How to apply styles in the React app when using the "style-src 'self' "CSP policy?

Question

I have implemented the CSP policy in my React app:

CSP policy:

<meta http-equiv="Content-Security-Policy" content="script-src 'self'; style-src 'self';">

It blocked all the @import statements in my React components because, during rendering in React, it took the styles from the bundle. However, from the bundle, it provided the styles as a tag to implement the style in the component. But the CSP policy blocked the tag, so my styles are not implemented.

How can I implement a CSS file without using the @import statement in a React component?

My CSP policy is blocking them from being implemented.

For minimal cases, I have implemented inline CSS to apply styling. However, for larger CSS files, I won't be able to make all the styles inline. What can I do to apply styles from larger CSS files?

Answer 1

It blocked all the @import statements ?

Because, wepack tries to add the styles as inline.

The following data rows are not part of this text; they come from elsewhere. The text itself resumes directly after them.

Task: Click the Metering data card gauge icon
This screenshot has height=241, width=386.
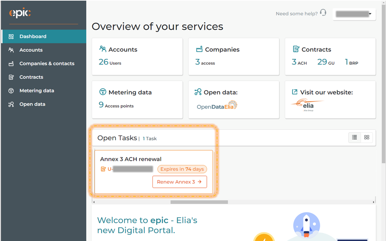Action: [x=103, y=92]
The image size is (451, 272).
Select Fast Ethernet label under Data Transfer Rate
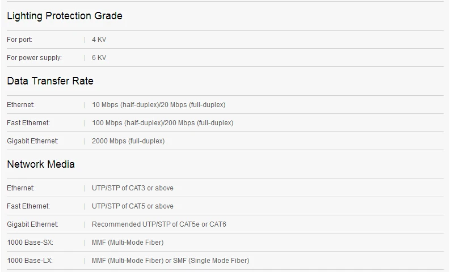[x=28, y=123]
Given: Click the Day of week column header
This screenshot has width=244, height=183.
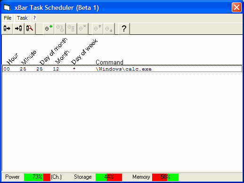Looking at the screenshot, I should [84, 52].
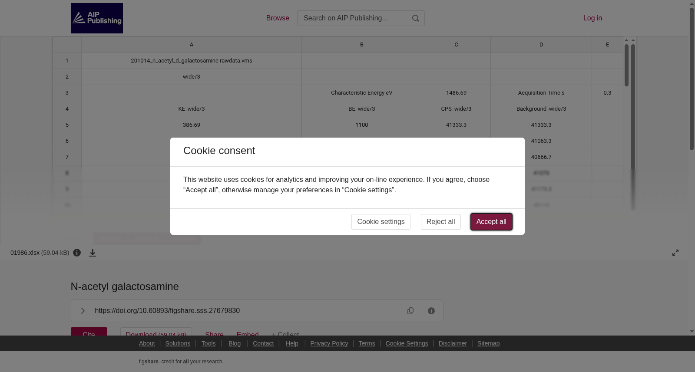Open file info icon beside 01986.xlsx
Screen dimensions: 695x372
tap(77, 253)
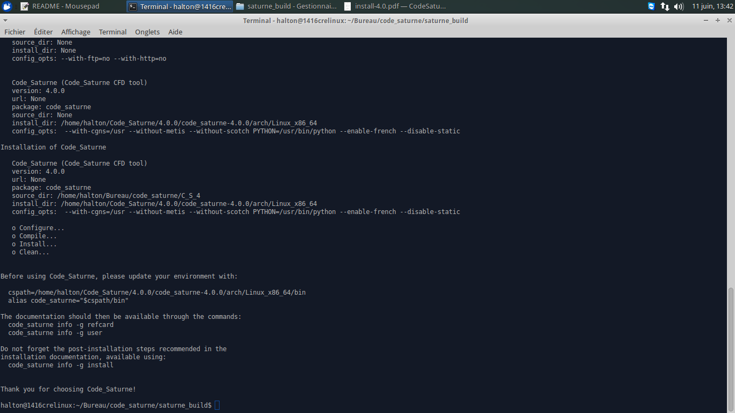Click the volume speaker icon
This screenshot has height=413, width=735.
point(679,6)
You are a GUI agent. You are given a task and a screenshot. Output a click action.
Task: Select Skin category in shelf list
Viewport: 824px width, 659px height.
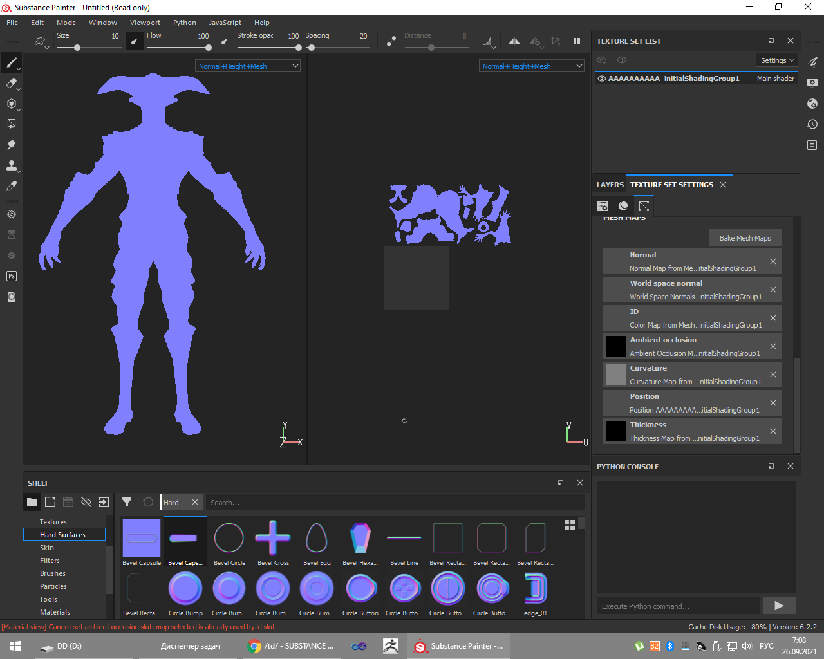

so you must specify the allowance by adding unsafe-inline to the style-src directive

<meta http-equiv="Content-Security-Policy" content="script-src 'self'; style-src 'self' 'unsafe-inline';">

Answer 2

<meta http-equiv="Content-Security-Policy" content="script-src 'self'; style-src 'self';"> with this, @import should work if the origin is same.

try set specific domain

<meta http-equiv="Content-Security-Policy" content="style-src 'self' https://example.com/..;">

or try importing as link tag if it's okay

<link href="https://css.example.com/some-file.css" rel="stylesheet">